(Page and screen pointing data)
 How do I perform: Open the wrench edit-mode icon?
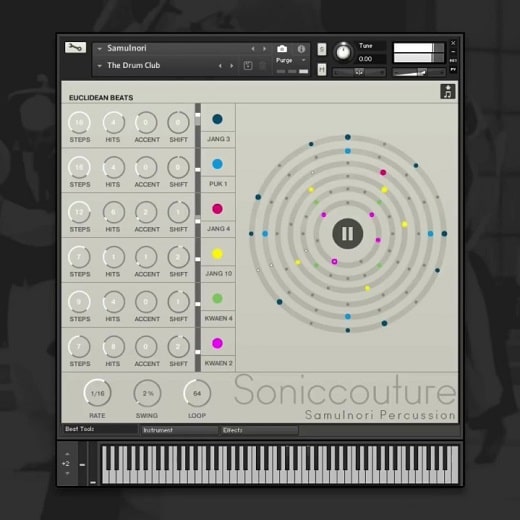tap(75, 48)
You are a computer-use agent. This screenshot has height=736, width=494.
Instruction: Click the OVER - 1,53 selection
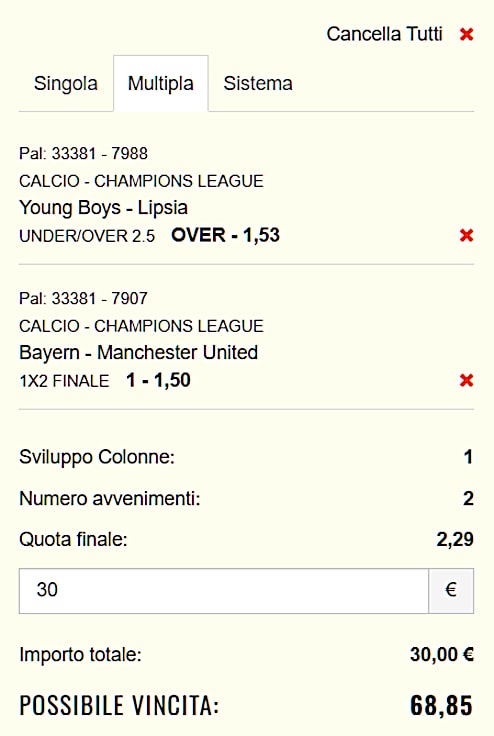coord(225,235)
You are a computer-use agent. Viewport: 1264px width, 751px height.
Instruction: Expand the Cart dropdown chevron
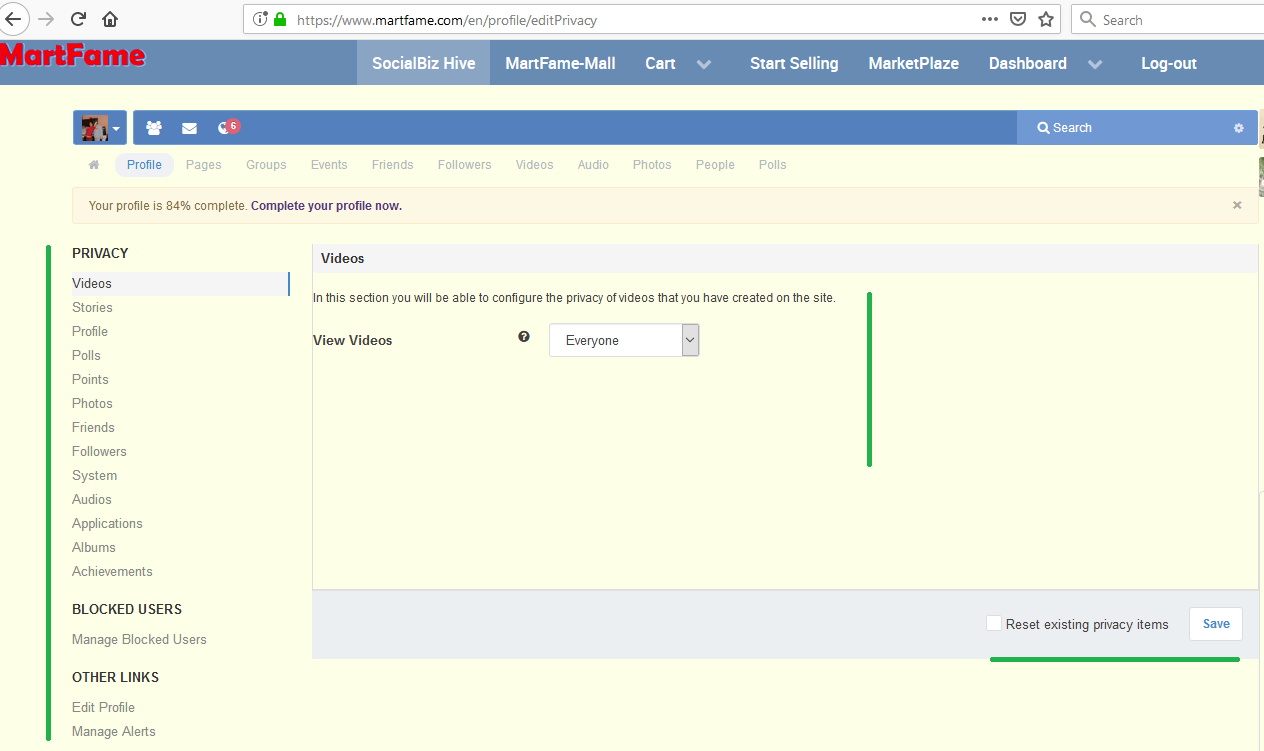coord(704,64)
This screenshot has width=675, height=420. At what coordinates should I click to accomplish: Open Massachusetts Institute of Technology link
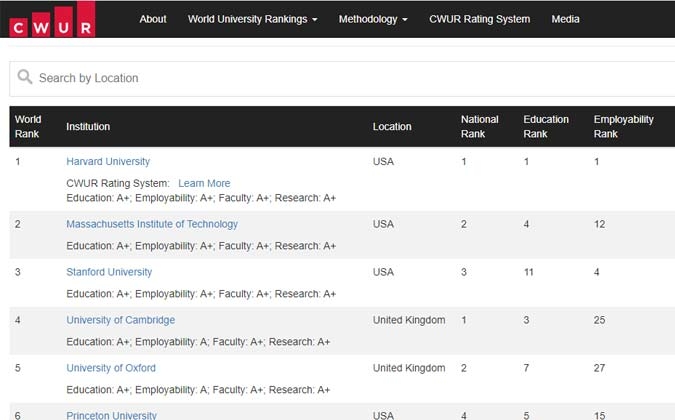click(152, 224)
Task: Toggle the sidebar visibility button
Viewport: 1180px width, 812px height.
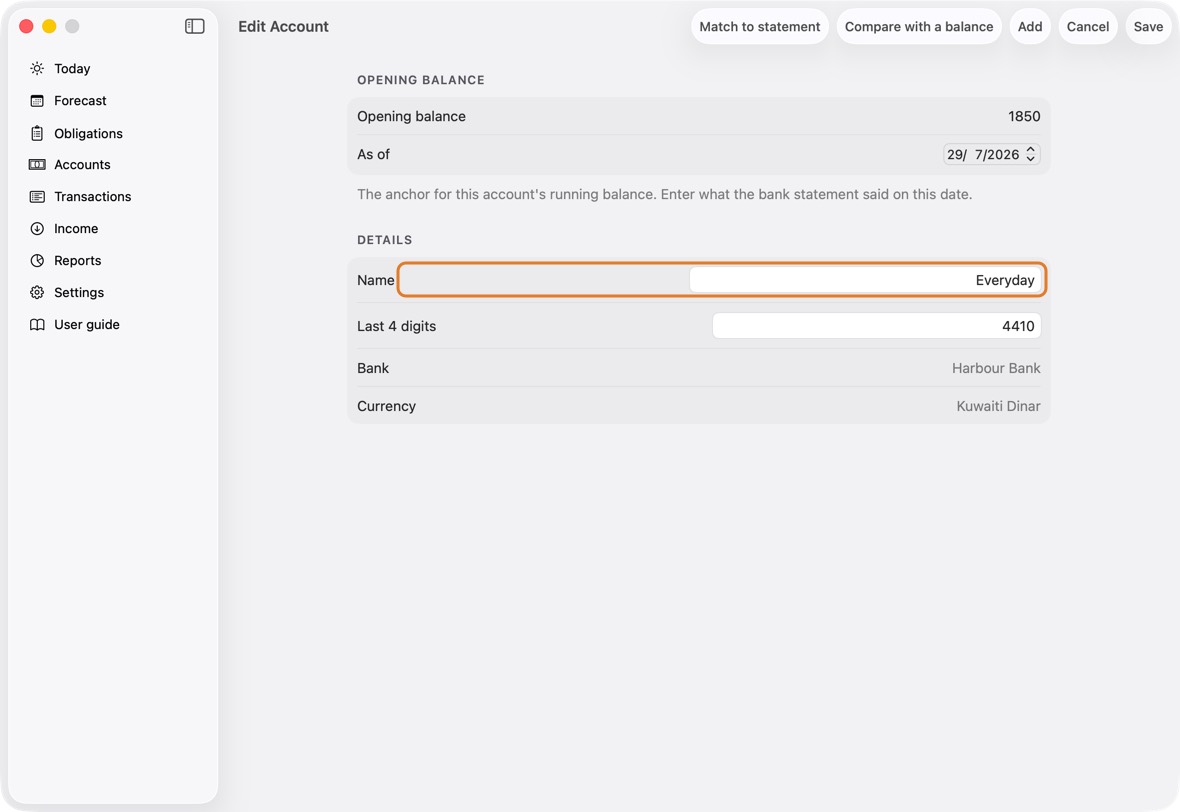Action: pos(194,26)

• _PROBLEM DESCRIPTION_:
Please render the rows above as a numbered list with no blank lines, and omit the pictures from your answer.

• _IN RESPONSE_:
1.  How do I perform: Open the wrench edit-mode icon?
2. tap(75, 48)
3. You are a computer-use agent. This screenshot has height=736, width=494.
4. Instruction: Click the OVER - 1,53 selection
5. coord(225,235)
6. You are a computer-use agent. Viewport: 1264px width, 751px height.
7. Instruction: Expand the Cart dropdown chevron
8. coord(704,64)
9. This screenshot has width=675, height=420. At what coordinates should I click to accomplish: Open Massachusetts Institute of Technology link
10. click(152, 224)
11. Task: Toggle the sidebar visibility button
12. Viewport: 1180px width, 812px height.
13. Action: pos(194,26)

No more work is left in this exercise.